Record excerpts START
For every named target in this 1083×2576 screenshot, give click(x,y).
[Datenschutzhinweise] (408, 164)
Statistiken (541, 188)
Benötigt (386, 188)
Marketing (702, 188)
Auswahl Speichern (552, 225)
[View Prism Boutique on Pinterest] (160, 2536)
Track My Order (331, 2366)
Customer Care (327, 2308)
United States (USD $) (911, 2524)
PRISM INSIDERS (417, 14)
Record excerpts END
Directions for this task: Output each record exactly, leaving nothing out.

Final answer:
For every named target in this 1083×2576 screenshot, give click(x,y).
[Datenschutzhinweise] (408, 164)
Statistiken (541, 188)
Benötigt (386, 188)
Marketing (702, 188)
Auswahl Speichern (552, 225)
[View Prism Boutique on Pinterest] (160, 2536)
Track My Order (331, 2366)
Customer Care (327, 2308)
United States (USD $) (911, 2524)
PRISM INSIDERS (417, 14)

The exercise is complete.